Tuesday, May 22, 2007

Confessions of a Chauvinist

I am officially no longer sick - and it's a good thing, too. With only 8 days left until the Austin deadline, my body picked a really bad time to render itself unproductive. So, hurray - we're well again. And in celebration of my full recovery, I have a story.

An ex of mine and I used to enjoy reading together. It was something we did pretty regularly. I would be sitting up on the couch and she'd come and lay her head on my lap and we'd both sit quietly and read.

There was a problem, though.

I had this weird thing about it. Anytime she was in that position on my lap and we were reading together, in order for my right arm to be comfortable, I had to be cupping her boob. I know, I didn't get it either.
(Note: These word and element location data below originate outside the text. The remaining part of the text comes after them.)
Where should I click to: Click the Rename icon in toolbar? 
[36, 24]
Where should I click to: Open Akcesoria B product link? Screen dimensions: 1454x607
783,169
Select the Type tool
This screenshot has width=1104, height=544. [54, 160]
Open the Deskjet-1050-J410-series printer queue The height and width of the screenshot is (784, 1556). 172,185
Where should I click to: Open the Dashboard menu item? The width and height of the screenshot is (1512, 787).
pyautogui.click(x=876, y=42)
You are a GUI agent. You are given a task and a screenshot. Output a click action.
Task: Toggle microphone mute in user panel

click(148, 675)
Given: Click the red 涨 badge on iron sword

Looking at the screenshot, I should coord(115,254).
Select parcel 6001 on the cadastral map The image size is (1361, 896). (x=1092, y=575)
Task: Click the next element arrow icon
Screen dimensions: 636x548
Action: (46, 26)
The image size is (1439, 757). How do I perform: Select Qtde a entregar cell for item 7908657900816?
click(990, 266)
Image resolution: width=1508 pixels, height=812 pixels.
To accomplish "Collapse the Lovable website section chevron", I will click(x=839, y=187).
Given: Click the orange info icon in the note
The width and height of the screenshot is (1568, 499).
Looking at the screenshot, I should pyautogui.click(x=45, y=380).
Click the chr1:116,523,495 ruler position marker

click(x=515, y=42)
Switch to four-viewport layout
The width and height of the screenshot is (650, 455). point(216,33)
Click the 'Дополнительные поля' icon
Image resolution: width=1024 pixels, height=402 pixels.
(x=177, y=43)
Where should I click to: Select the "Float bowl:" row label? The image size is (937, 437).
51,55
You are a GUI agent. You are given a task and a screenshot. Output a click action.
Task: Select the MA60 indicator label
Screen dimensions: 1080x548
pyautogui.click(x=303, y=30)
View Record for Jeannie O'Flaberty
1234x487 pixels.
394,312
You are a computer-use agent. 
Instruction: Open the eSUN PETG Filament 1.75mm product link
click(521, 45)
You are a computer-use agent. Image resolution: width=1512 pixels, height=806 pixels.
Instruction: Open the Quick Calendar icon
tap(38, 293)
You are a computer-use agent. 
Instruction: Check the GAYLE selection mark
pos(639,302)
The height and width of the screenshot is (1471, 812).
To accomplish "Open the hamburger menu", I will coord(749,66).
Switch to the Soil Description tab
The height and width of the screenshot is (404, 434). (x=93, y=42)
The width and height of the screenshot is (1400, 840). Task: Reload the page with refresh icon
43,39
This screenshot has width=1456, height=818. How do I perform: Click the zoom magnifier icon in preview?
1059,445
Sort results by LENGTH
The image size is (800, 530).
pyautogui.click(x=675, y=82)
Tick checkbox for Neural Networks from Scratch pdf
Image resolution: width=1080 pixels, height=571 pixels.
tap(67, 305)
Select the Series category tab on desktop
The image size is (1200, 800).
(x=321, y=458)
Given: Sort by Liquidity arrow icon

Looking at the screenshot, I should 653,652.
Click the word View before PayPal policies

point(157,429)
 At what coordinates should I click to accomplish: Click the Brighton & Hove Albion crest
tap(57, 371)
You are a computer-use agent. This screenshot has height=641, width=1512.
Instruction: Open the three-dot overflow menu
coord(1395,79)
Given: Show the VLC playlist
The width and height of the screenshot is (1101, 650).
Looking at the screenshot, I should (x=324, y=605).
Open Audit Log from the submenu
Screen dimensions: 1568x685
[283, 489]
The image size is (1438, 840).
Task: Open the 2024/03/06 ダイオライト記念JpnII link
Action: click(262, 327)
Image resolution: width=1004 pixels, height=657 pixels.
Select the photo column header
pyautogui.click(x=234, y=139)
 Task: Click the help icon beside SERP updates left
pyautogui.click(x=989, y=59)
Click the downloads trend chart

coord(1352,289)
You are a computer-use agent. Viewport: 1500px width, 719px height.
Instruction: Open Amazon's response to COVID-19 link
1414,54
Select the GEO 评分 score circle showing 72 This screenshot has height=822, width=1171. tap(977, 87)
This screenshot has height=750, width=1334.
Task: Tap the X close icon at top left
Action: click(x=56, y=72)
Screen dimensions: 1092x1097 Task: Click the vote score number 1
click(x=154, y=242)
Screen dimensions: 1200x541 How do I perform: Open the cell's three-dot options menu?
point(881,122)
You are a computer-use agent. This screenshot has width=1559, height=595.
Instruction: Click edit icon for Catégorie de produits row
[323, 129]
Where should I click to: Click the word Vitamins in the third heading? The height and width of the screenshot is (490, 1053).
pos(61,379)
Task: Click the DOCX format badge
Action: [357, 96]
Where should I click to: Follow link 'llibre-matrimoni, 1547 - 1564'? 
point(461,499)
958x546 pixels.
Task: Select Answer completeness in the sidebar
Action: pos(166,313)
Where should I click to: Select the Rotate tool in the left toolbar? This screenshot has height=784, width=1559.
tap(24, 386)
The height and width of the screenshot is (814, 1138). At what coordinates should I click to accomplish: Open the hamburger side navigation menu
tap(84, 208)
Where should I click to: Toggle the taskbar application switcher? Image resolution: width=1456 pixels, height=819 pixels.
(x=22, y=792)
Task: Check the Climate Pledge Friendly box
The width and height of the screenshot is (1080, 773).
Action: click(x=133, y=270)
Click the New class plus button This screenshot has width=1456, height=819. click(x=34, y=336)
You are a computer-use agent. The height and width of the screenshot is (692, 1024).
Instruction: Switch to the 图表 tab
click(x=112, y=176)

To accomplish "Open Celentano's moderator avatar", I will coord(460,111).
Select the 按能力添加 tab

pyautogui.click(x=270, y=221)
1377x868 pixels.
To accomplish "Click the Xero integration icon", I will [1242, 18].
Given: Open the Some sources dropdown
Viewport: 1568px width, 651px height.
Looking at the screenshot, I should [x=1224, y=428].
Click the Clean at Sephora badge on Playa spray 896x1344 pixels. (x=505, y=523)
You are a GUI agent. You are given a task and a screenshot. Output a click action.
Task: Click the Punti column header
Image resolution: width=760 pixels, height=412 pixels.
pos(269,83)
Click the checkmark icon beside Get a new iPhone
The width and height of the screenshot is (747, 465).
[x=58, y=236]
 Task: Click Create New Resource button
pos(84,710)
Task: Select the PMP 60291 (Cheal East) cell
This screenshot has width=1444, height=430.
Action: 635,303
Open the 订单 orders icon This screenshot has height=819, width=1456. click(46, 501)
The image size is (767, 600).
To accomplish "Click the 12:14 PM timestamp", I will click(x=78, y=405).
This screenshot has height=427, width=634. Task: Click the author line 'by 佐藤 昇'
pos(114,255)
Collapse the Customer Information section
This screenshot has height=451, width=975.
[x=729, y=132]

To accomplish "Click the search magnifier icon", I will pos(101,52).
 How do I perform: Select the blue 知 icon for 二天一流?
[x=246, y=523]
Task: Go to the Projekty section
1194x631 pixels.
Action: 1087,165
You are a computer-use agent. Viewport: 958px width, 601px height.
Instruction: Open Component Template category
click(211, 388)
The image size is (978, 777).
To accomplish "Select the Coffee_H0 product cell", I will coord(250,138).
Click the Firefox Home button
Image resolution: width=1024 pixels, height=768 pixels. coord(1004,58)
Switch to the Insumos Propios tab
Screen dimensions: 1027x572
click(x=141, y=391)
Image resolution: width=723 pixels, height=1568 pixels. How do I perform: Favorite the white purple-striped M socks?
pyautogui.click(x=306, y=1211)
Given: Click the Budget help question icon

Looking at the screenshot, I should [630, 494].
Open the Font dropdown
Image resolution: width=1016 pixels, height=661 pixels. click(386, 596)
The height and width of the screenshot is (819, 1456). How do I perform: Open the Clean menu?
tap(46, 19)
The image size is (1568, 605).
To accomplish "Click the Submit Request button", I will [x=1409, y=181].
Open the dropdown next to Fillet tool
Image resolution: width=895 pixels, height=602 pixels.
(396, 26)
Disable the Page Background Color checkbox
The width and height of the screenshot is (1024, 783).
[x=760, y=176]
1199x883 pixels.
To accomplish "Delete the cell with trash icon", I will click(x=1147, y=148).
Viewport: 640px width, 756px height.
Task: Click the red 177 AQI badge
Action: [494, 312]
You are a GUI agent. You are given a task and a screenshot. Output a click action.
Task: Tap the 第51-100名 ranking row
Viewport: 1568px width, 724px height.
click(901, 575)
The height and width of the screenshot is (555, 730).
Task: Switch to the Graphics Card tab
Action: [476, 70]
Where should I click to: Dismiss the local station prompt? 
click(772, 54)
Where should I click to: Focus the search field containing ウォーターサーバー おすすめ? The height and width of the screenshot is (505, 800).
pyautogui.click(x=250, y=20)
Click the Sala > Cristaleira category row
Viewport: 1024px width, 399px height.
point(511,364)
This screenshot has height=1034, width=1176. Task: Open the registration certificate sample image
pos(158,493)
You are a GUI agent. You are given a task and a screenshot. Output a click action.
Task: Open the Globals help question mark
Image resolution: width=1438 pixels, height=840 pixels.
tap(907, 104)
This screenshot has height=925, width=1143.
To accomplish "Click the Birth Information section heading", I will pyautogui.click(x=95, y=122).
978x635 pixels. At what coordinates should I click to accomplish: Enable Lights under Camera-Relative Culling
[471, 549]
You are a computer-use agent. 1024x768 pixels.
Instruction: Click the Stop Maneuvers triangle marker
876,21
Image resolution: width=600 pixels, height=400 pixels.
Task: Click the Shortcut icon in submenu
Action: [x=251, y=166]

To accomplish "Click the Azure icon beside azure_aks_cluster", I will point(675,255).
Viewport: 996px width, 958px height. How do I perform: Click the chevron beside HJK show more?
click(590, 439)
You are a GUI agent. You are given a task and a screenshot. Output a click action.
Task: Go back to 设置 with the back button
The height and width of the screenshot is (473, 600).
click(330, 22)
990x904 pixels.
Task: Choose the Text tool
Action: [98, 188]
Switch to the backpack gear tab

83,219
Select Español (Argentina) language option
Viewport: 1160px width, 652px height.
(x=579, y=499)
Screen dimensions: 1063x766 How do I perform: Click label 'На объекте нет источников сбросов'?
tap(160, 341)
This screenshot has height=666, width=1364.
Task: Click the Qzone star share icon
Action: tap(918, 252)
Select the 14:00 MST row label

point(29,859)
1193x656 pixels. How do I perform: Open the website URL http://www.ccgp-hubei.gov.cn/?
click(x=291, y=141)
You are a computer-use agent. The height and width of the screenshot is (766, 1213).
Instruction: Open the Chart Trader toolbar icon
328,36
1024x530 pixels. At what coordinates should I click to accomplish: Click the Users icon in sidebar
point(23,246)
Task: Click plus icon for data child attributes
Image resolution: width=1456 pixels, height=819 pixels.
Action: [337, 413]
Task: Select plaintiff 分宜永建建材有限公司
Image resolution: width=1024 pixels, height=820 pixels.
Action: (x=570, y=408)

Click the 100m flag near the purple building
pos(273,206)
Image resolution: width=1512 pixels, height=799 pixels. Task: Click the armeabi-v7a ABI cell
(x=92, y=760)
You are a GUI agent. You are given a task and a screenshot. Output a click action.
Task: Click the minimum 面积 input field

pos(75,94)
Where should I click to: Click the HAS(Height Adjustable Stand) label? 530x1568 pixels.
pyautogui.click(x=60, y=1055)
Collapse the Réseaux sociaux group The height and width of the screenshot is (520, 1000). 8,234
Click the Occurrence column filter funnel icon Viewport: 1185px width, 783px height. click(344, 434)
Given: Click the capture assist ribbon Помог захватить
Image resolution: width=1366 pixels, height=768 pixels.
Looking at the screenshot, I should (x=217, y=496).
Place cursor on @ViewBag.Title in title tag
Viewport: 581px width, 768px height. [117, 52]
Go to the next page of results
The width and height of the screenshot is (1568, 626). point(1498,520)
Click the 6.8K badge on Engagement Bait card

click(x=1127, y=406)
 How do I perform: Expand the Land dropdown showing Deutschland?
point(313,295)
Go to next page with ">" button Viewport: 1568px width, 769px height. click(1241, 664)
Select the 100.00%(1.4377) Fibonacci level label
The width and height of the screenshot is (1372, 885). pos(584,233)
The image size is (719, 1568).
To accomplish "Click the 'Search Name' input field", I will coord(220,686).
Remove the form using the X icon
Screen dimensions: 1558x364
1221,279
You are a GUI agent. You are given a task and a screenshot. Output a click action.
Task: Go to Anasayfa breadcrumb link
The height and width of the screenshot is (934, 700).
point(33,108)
As with most quirks, they're only cute during the beginning of the relationship. Eventually it started to annoy her, and she'd try and move my arm. I'd move it back. She'd turn a little, I'd turn a little. It was physically impossible for me to sit with her like that if I wasn't cupping her boob. Next she tried sitting up next to me.

That didn't work either.

Now my hand had to be on the inside of her thigh. It wasn't only confined to when we read, either. We both realized that anytime we'd be sitting next to each other on a couch, my hand would be on her thigh. I'd never noticed these quirks of mine before.

So I thought back to every relationship I'd ever had - and sure enough, in just about every instance where the seating positions were similar - my hand would either be cupping the boob or on the thigh. It was really perplexing.

Then years later, as I'm breaking up with a completely different girl, it came to me.

I was just territorial.

The chick was insisting that we remain friends, and as usual, I wasn't having any of it. I gave her my patented "I'm a dog" speech. It goes something like this...

We should stay friends.

No. Sorry. That'll never work.

Why the hell not?

Because I'm like a dog--

Well, I already knew that--

Let me finish. I'm like a dog, see. Once I've pissed on a tree, I don't ever want to think about another dog pissing on my tree again. Even if I'm sick of that tree. Even if I never want to piss on that tree again in my life - just the thought of another dog pissing on my tree would drive me fucking crazy. I'm sorry, I just can't handle that.

You didn't really just compare me and our relationship to a dog pissing on a tree.

I'm afraid I did. Goodbye.

So as I'm walking away after giving this same speech for the who knows how-manyeth time, it all came to me. I was simply territorial. I enjoy cupping the boob and putting my hand on the thigh because, in my eyes, those are my boobs and my thighs. That's just how I'm wired.

If you don't like it, don't sit so close.


Earl Newton said...

I fear for whoever sits next to you at the Oscars. I don't think Jack is into being pissed on.

Matt Hader said...

Question: Are we allowed to write a caption for this photo...?

IQCrash said...

lol which photo? the girl?

Matt Hader said...


Emily Blake said...

Wow. That might explain why you end up with women with low self-esteem.

Matt Hader said...

I meant to write "log line." Apologies...

IQCrash said...

"Wow. That might explain why you end up with women with low self-esteem."

Because I'm territorial?

And truth be told, I kinda like them a little damaged with low self-esteem. ;)

Scott the Reader said...

I think you're overthinking it.

Boobs just feel good.

IQCrash said...

See, this is what makes Scott such a great reader. He cuts through the bullshit and gets to the essence of what you're trying to say.

The man is a genius, I tell you.

Oh, and Matt, if you've got a great logline that can do justice to that premium rack - then it's your duty, nay, your obligation to tell it to us.

Matt Hader said...

Horror/Thriller/Rom-Com --

Lonely Flight Attendant unwittingly checks into a hotel haunted by evil beings bent on possessing her body.

Title -- "It Hurts Here, And Here."

chris soth said...

I think you're entitled. She wants head in lap. You want hand cupping boob. Everyone's got their desires, no one's obligated to meet the other's...did she ask permission for head on lap? No. She wanted to be comfortable. You want to be comfortable too. It's not like you're demanding sex or something.

or i'm just crazy.

Anonymous said...

taking a page out of Matt's book

Rom/Com "Is It Cold In Here Or Are You Just Glad To See Me?"

A sexy butcher forms a union after the Hooters restaurant chain takes over her floundering business and demands everyone wear new uniforms.